2023年3月期の売上収益は、10.8%増の1兆3000億円、純利益は39.5%減の400億円を見込んでいます(会社予想)。半導体不足に伴う自動車生産の減少で前期に苦戦したターボチャージャー(過給機)や、航空機エンジンのスペアパーツの回復が続くと見込んでいますが、不動産売却益がなくなるためです。ただ、マーケットでは増収基調に変化はないとの見方が広がりました。

脱炭素関連の需要や円相場の動向に注目

そのほか、「 住友重機械工業 」は建機、モーター、プラスチック加工機械の好調で、2022年3月期の純利益が441億円と前の期比64.6%の大幅増。「 三井E&Sホールディングス 」は、不採算子会社の売却で2023年3月期の最終損益が218億円の赤字から20億円の黒字に転換するとの見通しを開示。「 三菱重工業 」は、固定費の削減や材料高騰を受けた値上げで2023年3月期の純利益が前期比5.7%増の1200億円と2期連続で増益となる見通しを公表しています。

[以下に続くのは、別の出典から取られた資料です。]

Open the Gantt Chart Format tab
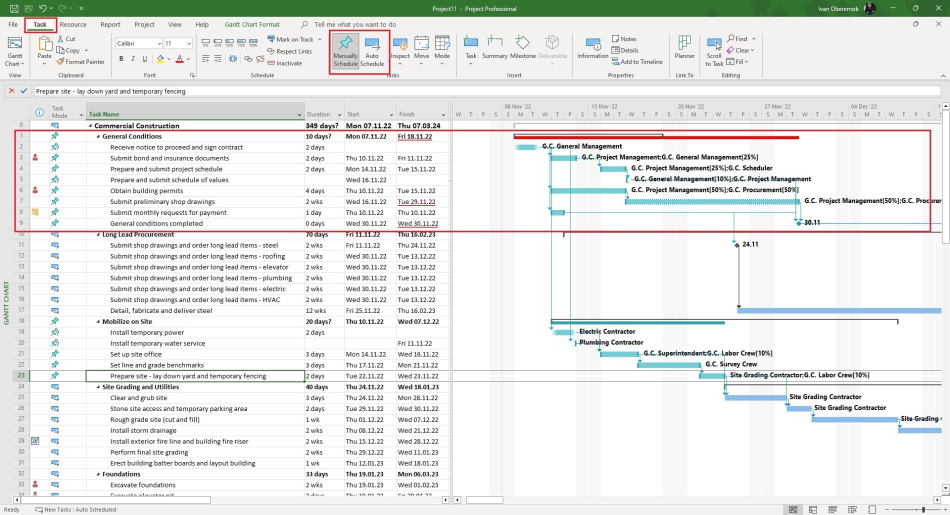Image resolution: width=950 pixels, height=515 pixels. coord(251,24)
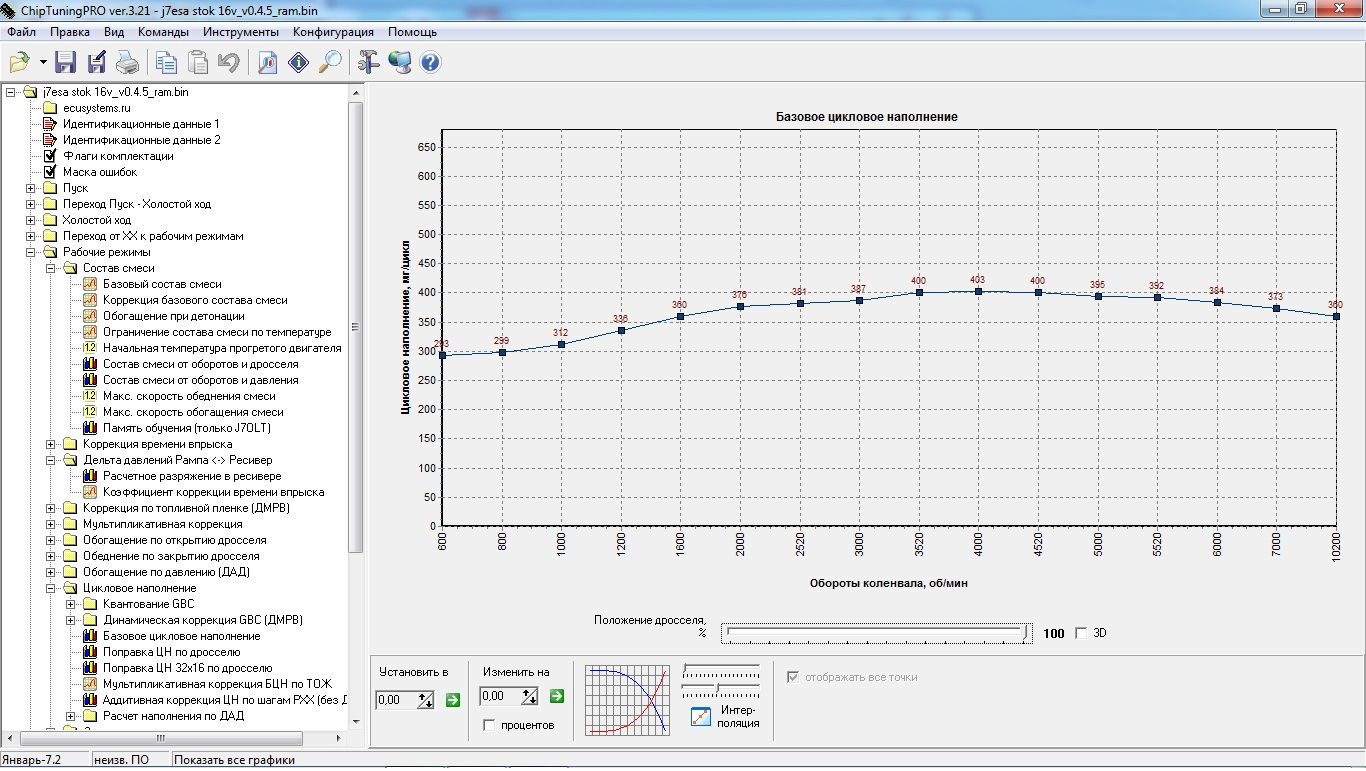Tick the процентов checkbox
This screenshot has height=771, width=1366.
(x=488, y=725)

総合重機関連では、エネルギー事業に深くかかわっている企業も多く、今後は水素やアンモニアといった脱炭素に対応したタービンなどの需要が強まっていく見通しです。また、輸出比率が比較的高いため、円安・ドル高は収益の押し上げ要因になります。回復基調の国内受注や円相場の動向を注視しつつ、収益拡大が続くかどうか見極めたいですね。